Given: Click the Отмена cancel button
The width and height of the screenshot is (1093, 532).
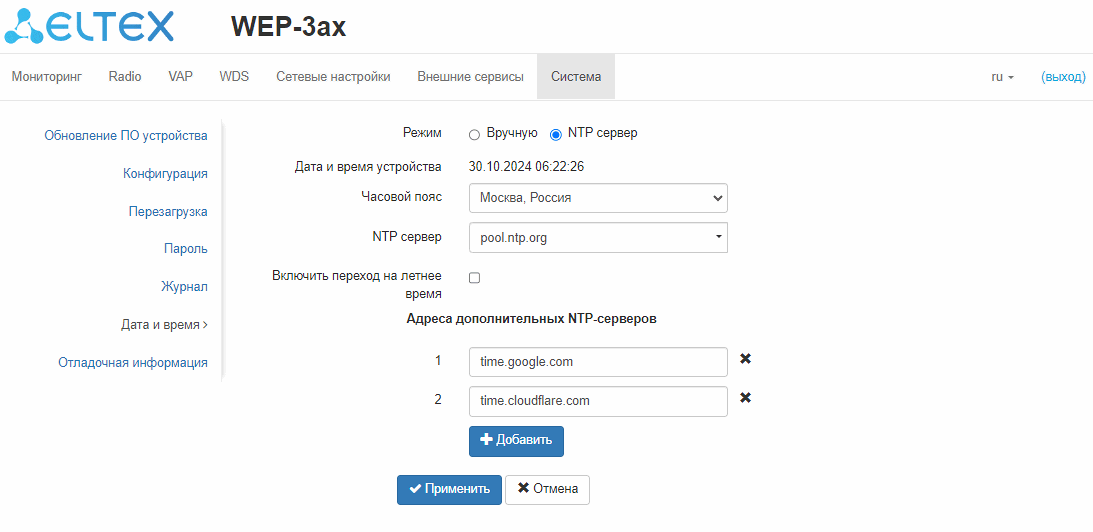Looking at the screenshot, I should coord(547,489).
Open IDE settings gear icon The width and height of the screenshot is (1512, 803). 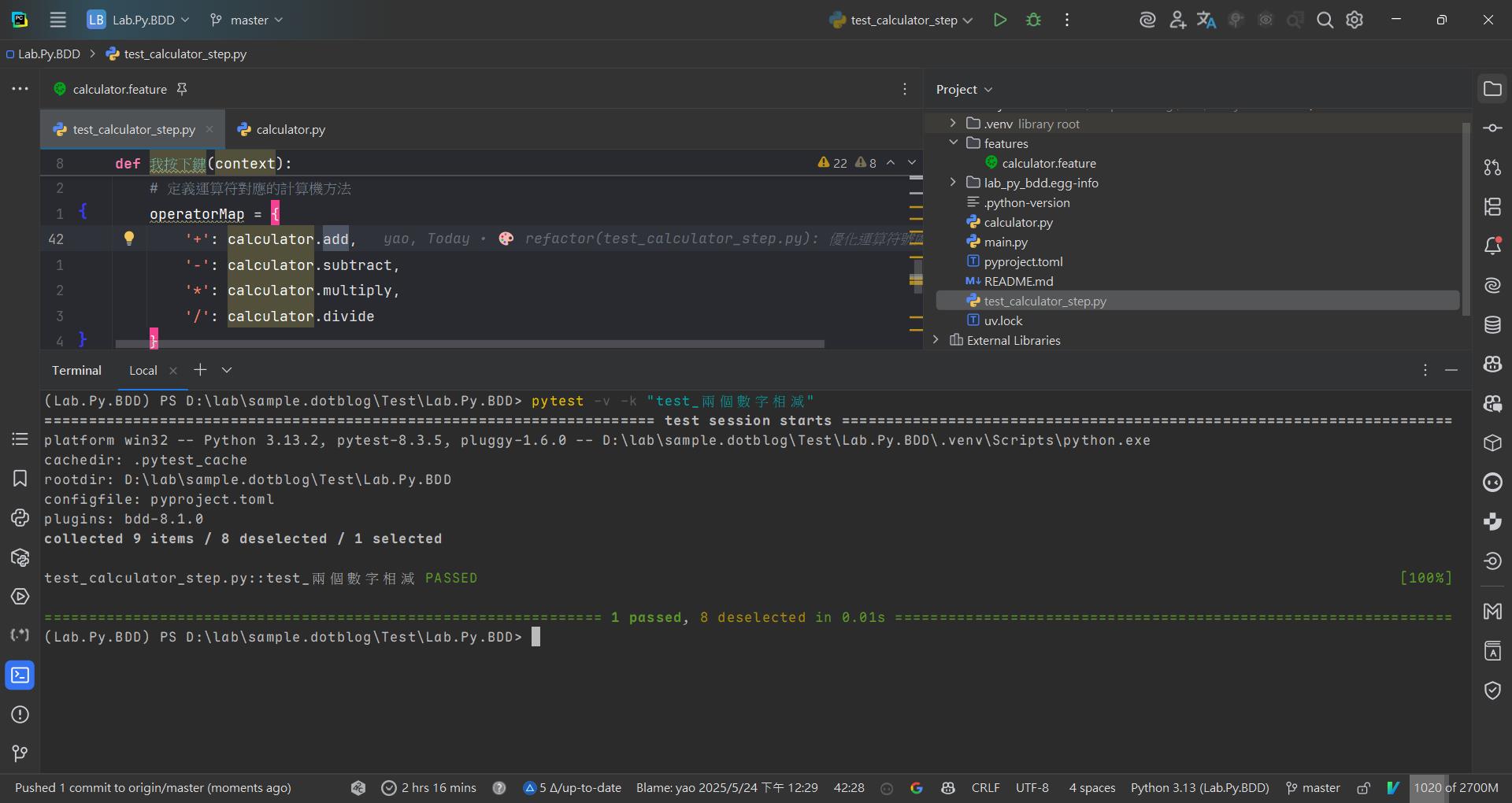tap(1354, 20)
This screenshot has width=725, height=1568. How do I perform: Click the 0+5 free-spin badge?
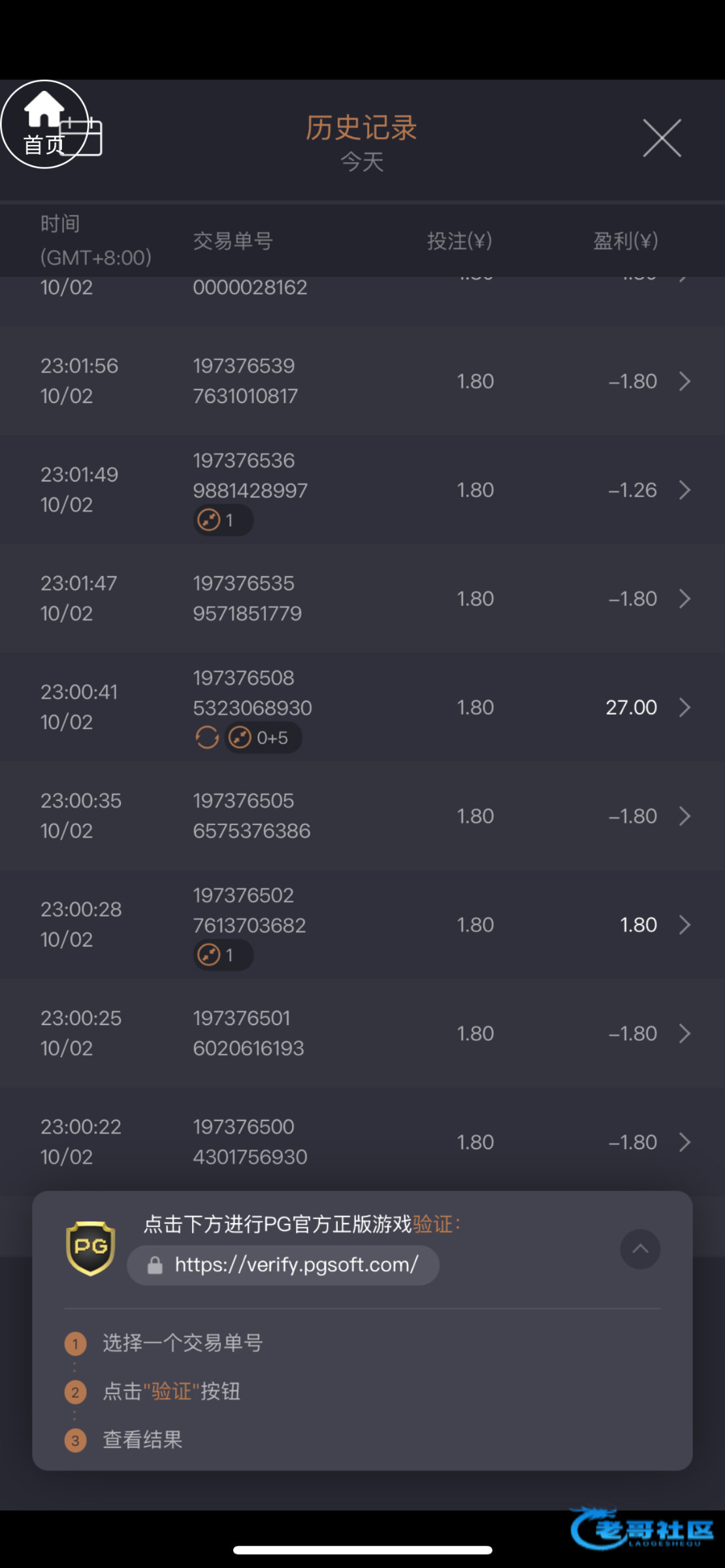[x=263, y=738]

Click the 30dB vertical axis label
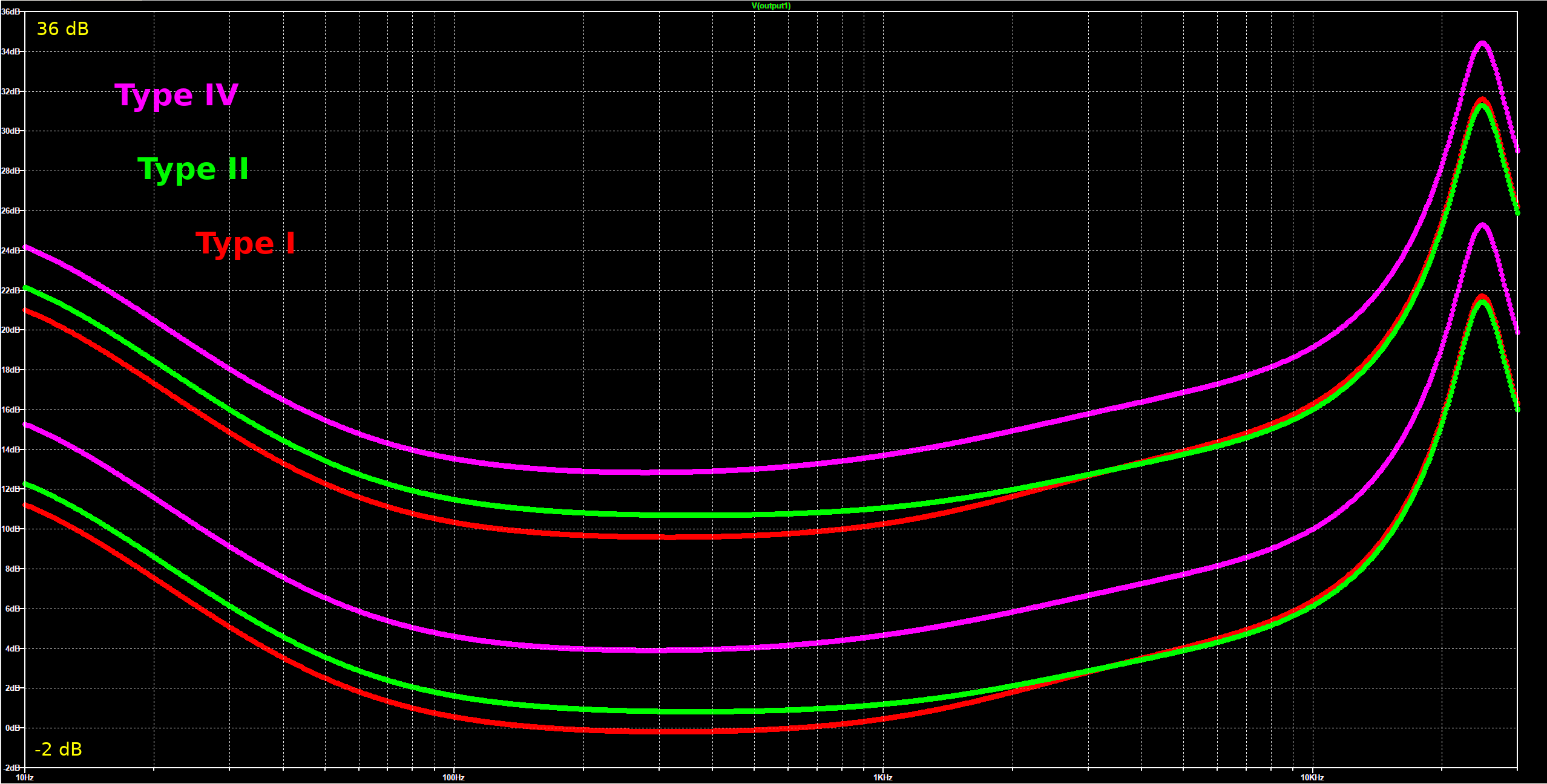[x=10, y=131]
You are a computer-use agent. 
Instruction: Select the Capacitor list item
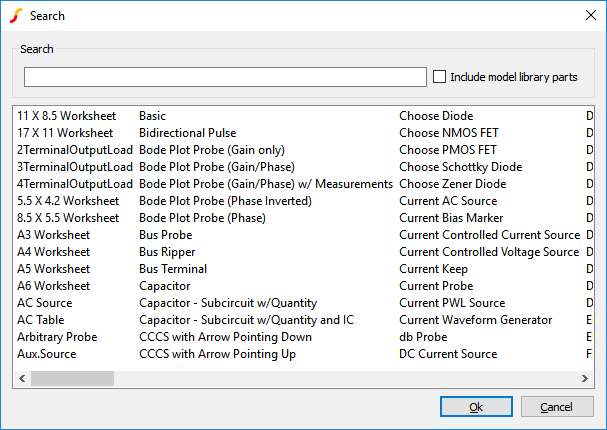coord(165,286)
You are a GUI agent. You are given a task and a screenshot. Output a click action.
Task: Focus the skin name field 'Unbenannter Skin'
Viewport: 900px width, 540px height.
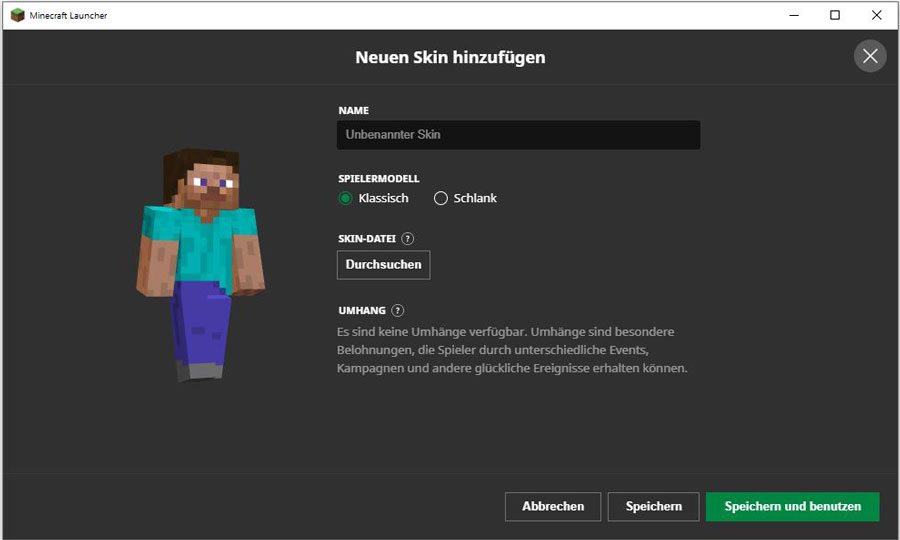[518, 135]
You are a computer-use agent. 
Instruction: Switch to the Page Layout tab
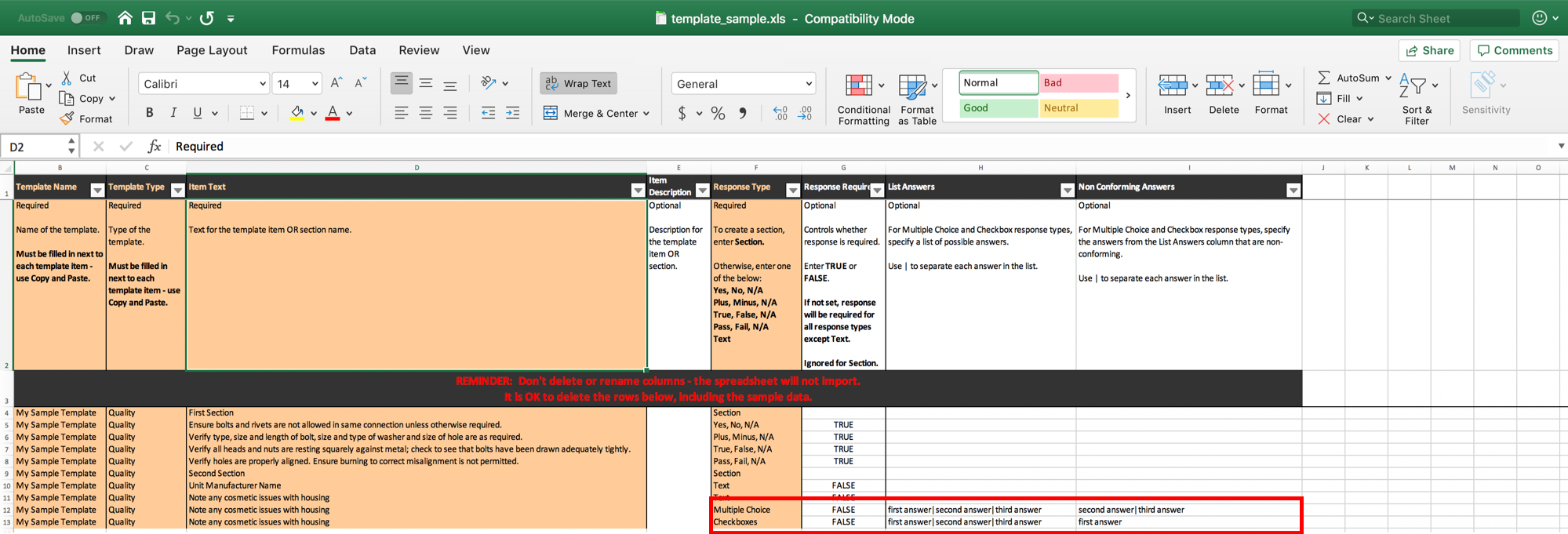pyautogui.click(x=212, y=50)
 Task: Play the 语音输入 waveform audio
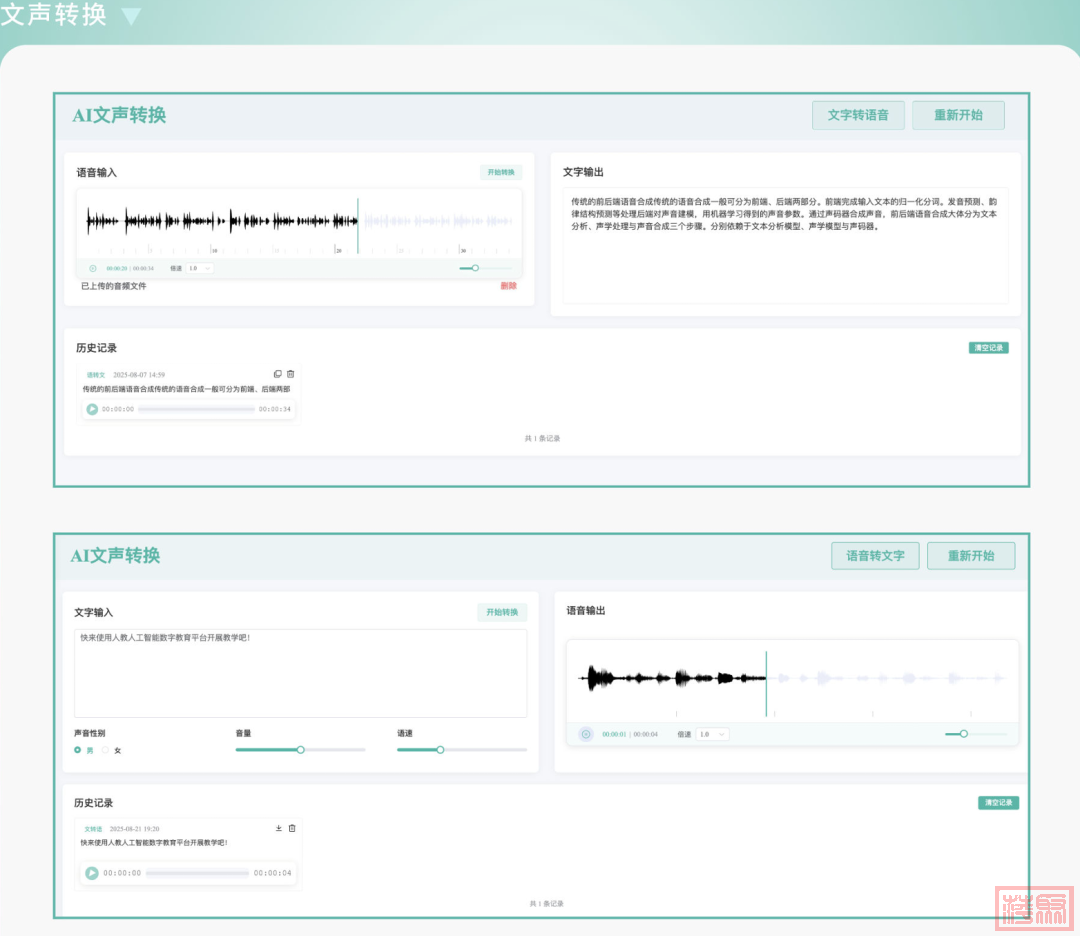click(93, 268)
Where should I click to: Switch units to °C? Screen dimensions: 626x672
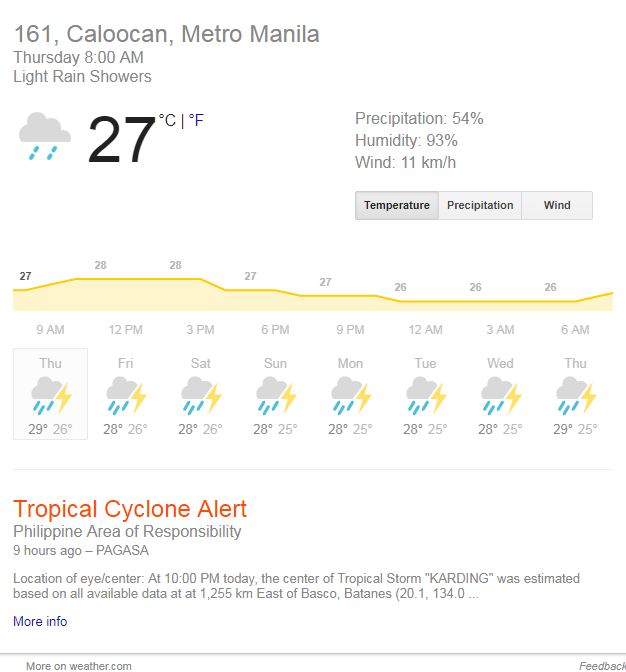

■ **EXERCISE TASK**: Replace "Instruction" with "Command" in everything from the line that contains "This screenshot has" down to the end of the records, keeping all else unchanged. Leave the pictures out of your answer.

■ **EXPECTED OUTPUT**:
This screenshot has width=725, height=1568. How do I perform: Click the 0+5 free-spin badge?
[x=263, y=738]

Click the 30dB vertical axis label
[x=10, y=131]
You are a computer-use agent. 
Command: Select the Capacitor list item
coord(165,286)
You are a GUI agent. You are given a task and a screenshot. Output a click action.
Task: Focus the skin name field 'Unbenannter Skin'
Viewport: 900px width, 540px height.
[518, 135]
You are a computer-use agent. 
Command: Switch to the Page Layout tab
pyautogui.click(x=212, y=50)
 Task: Play the 语音输入 waveform audio
click(93, 268)
Where should I click to: Switch units to °C? Screen dimensions: 626x672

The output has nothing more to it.